Workaround: Set the property -idle_client_poll_period_s=0
to 0 and restart Impala:
- Go to Cloudera Manager.
- From the home page, click the Status tab.
- Select Impala.
- Click the Configuration tab.
- In the Impala Command Line Argument Advanced Configuration Snippet (impalad_cmd_args_safety_valve), add the property:
-idle_client_poll_period_s=0
. - Restart Impala.
Known issues for notebooks
Failure to export a notebook to HTML in the Jupyter Notebook editor
When you are working with a Jupyter Notebook created in a tool other than Watson Studio, you might not be able to export the notebook to HTML. This issue occurs when the cell output is exposed.
Workaround
-
In the Jupyter Notebook UI, go to Edit and click Edit Notebook Metadata.
-
Remove the following metadata:
"widgets": { "state": {}, "version": "1.1.2" }
-
Click Edit.
-
Save the notebook.
Error when trying to access data in an Oracle database
If you try to access data in an Oracle database, you might get a DatabaseError
if the schema or table name contains special characters such as the period .
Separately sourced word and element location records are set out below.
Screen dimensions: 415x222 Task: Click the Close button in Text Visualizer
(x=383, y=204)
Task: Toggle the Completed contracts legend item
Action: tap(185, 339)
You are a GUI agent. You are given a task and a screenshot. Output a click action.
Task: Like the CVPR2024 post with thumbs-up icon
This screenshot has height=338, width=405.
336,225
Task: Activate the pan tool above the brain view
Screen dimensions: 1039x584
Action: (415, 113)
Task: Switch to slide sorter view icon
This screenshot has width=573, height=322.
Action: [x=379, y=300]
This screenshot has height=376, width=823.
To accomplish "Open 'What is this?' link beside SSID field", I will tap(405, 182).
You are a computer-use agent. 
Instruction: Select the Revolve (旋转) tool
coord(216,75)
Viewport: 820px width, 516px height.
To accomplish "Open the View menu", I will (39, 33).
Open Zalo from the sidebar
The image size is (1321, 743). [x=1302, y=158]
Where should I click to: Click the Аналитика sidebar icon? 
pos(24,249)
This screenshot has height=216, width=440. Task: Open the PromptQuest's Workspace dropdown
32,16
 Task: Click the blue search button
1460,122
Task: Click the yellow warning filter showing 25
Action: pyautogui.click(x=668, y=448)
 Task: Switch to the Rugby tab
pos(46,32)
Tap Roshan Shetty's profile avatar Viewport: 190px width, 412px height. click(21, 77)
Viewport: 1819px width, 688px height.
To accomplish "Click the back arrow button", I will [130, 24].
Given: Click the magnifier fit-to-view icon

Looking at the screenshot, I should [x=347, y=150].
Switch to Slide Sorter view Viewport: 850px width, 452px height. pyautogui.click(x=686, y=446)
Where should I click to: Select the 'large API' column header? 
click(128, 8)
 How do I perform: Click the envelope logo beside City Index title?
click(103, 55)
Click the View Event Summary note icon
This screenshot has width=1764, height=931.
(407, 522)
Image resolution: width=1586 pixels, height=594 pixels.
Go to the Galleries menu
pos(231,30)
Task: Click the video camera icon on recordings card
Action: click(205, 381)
character. The reason for this is that Oracle uses periods
as separators between schemas, tables, and columns. If this issue occurs, consider removing any periods from the table name or schema of your database or adapt your code to surround the table name or schema identifier with double quotes
i.e. my_schema."table.with.dots"
.
Known issues for projects
Project export fails
Applies to: 4.8.3 and later
If you are no longer able to use the export project functionality, you must restart the rabbitmq
pod with the following steps:
- To delete asset-files-api:
oc get po -n ${PROJECT_CPD_INST_OPERANDS} | grep asset-files-api | awk '{print $1}' | xargs oc delete po -n ${PROJECT_CPD_INST_OPERANDS}
- To delete RMQ:
oc delete po -n ${PROJECT_CPD_INST_OPERANDS} rabbitmq-ha-{0,1,2}
Connections that require uploaded JAR files might not work in a Git-based project after upgrade
Applies to: 4.8.0 and later
These connections require that you upload one or more JAR files:
- IBM Db2 for i
- IBM Db2 for z/OS (Unless you have an IBM Db2 Connect Unlimited Edition license certificate file on the Db2 for z/OS server)
- Generic JDBC
- SAP Bulk Extract
- SAP Delta Extract
- SAP HANA
- SAP IDoc
If you upgrade from a version of Cloud Pak for Data that is earlier than 4.7.0, the connections that use associated JAR files might not work.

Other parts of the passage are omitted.